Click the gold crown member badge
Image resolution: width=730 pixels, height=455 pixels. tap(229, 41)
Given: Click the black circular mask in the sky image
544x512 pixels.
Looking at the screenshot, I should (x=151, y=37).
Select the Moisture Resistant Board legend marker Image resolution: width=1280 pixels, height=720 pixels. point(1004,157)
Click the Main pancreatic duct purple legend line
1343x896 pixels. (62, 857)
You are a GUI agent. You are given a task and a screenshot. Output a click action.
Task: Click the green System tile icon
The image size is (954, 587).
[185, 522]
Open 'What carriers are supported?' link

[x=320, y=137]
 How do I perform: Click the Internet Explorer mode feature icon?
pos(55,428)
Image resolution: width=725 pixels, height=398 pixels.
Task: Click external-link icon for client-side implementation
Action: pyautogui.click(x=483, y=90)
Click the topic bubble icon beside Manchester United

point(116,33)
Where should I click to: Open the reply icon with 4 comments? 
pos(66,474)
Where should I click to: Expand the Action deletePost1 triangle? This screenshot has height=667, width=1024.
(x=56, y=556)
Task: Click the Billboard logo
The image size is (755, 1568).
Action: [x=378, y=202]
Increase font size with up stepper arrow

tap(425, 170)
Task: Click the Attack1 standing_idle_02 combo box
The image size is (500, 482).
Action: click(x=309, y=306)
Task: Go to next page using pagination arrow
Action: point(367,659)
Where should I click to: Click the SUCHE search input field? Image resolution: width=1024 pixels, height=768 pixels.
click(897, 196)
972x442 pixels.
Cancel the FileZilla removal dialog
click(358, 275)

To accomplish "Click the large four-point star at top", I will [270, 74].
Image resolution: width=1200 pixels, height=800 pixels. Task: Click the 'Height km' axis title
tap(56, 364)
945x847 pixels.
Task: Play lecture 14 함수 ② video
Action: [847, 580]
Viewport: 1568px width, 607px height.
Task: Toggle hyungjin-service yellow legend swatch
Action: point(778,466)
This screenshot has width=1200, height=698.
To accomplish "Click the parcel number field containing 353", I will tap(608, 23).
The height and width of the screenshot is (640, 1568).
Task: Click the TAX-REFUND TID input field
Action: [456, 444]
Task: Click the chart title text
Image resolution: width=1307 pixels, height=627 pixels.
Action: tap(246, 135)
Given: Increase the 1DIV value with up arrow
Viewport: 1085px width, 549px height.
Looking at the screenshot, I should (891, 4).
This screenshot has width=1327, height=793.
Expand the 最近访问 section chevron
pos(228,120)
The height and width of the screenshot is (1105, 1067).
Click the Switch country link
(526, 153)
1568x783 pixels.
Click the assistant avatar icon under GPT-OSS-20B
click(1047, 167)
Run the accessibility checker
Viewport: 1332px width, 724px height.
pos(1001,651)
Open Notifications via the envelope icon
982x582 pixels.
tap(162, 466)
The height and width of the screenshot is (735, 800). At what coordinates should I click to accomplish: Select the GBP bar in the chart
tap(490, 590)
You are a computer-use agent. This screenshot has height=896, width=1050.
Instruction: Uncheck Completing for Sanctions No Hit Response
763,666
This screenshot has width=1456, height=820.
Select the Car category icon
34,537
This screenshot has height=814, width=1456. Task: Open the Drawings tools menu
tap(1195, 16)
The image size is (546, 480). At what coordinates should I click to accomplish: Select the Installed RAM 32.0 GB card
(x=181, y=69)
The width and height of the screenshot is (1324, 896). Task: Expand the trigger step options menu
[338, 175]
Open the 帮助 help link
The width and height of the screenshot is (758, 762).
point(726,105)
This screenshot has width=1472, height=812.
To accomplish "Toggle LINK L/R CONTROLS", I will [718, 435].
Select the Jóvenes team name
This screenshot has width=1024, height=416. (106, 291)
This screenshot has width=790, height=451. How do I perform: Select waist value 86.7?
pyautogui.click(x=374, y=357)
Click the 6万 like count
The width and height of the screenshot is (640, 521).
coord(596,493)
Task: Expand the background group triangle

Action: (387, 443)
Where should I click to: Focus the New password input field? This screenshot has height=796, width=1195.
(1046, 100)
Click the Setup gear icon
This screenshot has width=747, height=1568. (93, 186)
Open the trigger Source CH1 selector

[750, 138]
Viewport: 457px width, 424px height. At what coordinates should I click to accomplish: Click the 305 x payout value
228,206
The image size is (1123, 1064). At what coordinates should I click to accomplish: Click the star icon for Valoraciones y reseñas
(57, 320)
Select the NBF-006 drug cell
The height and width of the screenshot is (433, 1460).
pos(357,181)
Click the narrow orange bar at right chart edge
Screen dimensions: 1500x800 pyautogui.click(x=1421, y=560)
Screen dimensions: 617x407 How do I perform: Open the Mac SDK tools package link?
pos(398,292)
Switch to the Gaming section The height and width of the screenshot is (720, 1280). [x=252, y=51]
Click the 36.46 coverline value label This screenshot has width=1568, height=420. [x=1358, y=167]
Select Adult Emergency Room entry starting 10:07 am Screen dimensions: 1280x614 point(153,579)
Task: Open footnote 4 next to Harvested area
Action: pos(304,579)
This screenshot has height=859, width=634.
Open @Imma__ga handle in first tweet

○ ○ ○ ○

**EXERCISE BRIEF**
Using the material above, copy every line in which the string "agent" occurs.

**ANSWER TO THIS EXERCISE**
You are a GUI agent. You are given a task and a screenshot. Output a click action.
You are a computer-use agent. This screenshot has height=896, width=1050.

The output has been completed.